Giani Gian Singh, author of Tawarik-e-Guru-Khalsa captures the spirit of the Guru when he writes ''Guru Gobind Singh could snatch valuable hours from his martial activities for writing historical literature during his stay at Poanta Saheb. Tradition holds that the torrents of the river Yamuna adopted pin-drop silence when the Guru indulged in literary pursuits''.
The Guru fought his Dharam Yudh in the great epical tradition of righteousness to restore the moral balance of the age: ''When all other means fail, it is lawful to draw the sword'' he declared. The great Karma Yogi that he was, his life and character are summed up beautifully in his own oft-quoted verse from his Chandi Charitra: ''Grant me, My Lord, the Boon/ Never to falter in doing a noble deed''.

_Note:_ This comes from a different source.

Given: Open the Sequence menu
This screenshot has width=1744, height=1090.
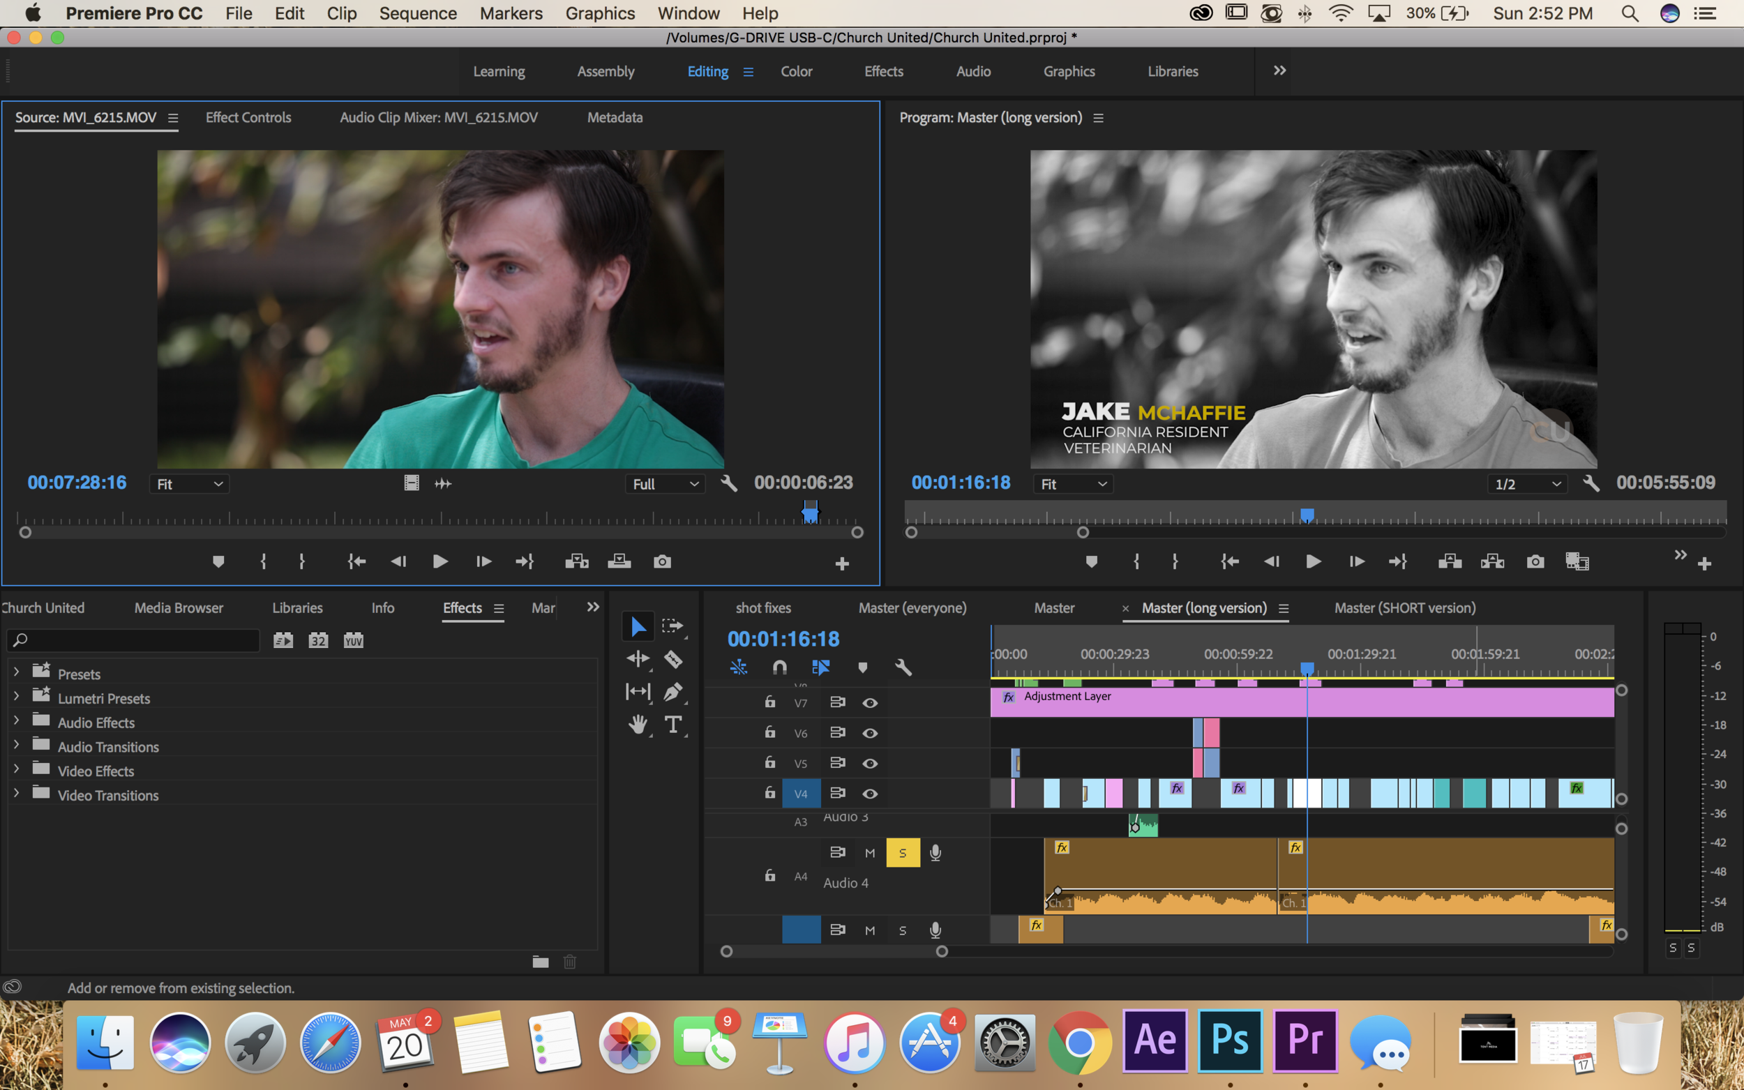Looking at the screenshot, I should [x=417, y=14].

His writings were collected by his disciple Mani Singh thirty years after his demise.The compilation, comprising over two thousand hymns, is known as the Dasm Granth-the Granth of the tenth Guru. His ballad, Chandi Di Var (Ode to the Divine Sword), is a unique composition in Punjabi
Neither before nor after it, has martial poetry of such a fine caliber been produced in the language. Chandi Di Var is the dual vehicle of spirituality and heroism. It also epitomized Punjabi identity and in a wider context, the Indian ethos.